(GIVEN INSTRUCTION)
Which lines of the items below contain the string "link"? Pull out each of those lines.

[start TASK INPUTS]

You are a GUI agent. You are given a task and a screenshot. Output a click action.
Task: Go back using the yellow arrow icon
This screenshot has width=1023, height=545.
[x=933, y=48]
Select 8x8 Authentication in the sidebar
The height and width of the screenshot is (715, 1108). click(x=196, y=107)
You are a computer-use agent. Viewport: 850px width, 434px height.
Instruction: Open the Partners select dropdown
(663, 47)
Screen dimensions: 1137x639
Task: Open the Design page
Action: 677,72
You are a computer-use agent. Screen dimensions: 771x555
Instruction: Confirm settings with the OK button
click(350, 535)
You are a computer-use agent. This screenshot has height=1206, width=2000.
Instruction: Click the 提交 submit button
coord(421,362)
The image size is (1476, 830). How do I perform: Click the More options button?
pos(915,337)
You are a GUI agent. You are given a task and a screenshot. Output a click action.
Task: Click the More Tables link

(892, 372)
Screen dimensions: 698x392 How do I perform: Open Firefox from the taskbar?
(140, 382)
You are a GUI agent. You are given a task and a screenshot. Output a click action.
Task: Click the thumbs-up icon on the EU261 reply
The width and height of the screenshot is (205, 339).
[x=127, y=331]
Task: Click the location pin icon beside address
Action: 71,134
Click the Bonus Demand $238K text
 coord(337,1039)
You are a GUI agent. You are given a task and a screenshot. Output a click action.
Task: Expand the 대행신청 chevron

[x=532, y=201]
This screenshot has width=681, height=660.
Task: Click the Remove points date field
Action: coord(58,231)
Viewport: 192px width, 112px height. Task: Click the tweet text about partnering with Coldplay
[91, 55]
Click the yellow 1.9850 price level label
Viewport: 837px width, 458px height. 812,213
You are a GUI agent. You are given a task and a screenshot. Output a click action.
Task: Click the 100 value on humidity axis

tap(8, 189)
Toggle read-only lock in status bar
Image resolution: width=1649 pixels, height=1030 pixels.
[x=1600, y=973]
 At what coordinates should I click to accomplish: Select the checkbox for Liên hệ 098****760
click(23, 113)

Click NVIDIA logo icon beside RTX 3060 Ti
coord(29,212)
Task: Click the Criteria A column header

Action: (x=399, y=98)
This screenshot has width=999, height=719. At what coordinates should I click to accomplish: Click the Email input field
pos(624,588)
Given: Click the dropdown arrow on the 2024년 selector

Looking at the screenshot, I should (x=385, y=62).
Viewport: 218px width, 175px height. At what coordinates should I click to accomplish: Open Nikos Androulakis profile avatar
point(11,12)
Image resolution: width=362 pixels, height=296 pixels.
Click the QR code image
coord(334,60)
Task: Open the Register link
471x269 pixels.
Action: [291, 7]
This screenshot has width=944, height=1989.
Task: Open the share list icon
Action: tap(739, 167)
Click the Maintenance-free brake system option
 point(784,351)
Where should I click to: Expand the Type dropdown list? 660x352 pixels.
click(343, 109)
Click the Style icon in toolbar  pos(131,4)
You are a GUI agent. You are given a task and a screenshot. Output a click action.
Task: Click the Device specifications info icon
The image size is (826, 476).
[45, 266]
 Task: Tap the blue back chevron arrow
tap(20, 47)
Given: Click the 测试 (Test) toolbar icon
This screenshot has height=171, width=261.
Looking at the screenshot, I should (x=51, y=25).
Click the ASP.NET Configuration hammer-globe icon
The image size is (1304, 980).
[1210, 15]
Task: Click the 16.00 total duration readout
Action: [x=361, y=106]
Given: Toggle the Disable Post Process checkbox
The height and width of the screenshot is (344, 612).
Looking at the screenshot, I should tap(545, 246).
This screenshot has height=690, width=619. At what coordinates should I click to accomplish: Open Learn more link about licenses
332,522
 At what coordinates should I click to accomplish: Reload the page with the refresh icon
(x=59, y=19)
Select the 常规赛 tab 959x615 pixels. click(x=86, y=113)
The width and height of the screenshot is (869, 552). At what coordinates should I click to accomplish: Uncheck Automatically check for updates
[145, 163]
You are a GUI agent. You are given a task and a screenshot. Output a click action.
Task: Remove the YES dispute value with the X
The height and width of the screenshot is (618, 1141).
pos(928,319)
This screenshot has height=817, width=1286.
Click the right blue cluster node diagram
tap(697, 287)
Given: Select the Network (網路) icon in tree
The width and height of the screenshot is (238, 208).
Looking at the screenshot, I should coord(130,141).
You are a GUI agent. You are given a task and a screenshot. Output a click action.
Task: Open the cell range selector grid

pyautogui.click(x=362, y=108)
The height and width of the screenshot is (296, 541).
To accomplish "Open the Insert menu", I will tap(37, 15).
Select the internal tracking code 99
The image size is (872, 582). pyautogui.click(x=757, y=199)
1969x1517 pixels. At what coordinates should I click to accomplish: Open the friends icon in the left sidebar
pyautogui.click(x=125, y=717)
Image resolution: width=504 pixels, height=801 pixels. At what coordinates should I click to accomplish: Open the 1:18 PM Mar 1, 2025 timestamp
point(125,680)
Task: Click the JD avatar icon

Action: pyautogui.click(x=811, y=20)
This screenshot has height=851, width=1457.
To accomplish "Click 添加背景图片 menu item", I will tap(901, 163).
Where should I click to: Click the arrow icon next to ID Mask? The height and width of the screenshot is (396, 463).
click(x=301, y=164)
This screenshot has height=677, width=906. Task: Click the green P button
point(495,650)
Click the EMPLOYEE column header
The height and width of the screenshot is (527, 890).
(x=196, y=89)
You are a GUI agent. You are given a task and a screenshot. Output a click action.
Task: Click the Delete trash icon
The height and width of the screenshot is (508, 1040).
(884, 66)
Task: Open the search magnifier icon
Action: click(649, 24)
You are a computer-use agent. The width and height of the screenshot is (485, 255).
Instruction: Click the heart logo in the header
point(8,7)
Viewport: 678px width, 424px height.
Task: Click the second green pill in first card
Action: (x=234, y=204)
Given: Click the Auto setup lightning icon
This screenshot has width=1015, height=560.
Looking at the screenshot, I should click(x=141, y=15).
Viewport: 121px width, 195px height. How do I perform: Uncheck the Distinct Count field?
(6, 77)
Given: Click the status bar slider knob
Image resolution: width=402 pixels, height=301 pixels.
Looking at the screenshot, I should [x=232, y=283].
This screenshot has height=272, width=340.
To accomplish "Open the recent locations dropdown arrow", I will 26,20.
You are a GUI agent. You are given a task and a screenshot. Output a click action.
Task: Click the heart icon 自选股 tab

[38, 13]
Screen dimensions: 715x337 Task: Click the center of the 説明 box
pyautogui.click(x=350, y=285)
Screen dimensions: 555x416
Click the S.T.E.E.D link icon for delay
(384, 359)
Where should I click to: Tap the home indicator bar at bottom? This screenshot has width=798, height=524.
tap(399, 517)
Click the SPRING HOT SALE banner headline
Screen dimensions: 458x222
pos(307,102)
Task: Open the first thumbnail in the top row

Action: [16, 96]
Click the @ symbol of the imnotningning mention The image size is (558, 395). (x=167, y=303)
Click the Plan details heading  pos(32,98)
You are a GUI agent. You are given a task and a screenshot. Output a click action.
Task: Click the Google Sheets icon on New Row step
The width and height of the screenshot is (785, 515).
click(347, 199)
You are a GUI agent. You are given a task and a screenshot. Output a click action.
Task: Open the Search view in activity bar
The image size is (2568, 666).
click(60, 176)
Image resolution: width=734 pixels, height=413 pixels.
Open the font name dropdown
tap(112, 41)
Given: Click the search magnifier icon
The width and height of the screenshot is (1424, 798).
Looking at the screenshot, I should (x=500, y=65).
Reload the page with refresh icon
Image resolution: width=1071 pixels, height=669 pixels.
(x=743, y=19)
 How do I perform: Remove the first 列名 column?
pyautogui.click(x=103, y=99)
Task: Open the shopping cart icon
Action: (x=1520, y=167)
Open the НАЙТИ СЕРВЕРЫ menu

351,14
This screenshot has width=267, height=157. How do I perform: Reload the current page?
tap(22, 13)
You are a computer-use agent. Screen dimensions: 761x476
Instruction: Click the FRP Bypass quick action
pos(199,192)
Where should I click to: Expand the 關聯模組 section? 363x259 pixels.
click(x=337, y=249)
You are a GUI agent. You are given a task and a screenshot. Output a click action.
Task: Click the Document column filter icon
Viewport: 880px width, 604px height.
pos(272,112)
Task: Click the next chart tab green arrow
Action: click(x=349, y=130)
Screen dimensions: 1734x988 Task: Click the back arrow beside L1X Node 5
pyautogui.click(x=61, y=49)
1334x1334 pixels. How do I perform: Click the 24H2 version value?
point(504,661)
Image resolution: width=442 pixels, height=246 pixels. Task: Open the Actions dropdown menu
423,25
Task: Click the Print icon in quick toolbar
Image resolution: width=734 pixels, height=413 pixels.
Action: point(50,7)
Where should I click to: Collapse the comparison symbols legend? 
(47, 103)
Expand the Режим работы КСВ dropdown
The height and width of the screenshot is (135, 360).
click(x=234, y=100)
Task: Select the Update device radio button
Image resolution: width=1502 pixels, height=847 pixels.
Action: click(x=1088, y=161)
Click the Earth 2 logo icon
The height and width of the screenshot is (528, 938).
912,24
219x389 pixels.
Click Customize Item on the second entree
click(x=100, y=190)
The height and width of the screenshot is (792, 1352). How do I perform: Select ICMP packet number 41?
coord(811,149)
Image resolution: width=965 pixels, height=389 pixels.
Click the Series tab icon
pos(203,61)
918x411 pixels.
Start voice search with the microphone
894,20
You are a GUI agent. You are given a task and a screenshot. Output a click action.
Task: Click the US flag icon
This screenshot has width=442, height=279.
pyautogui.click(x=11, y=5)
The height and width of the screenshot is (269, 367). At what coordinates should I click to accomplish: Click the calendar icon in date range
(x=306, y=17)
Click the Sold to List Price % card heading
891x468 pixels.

[end TASK INPUTS]

(RESPONSE TO THIS TASK)
Task: Click the More Tables link
Task: Open the Register link
This screenshot has height=690, width=619. At what coordinates should I click to accomplish: Open Learn more link about licenses
Click the S.T.E.E.D link icon for delay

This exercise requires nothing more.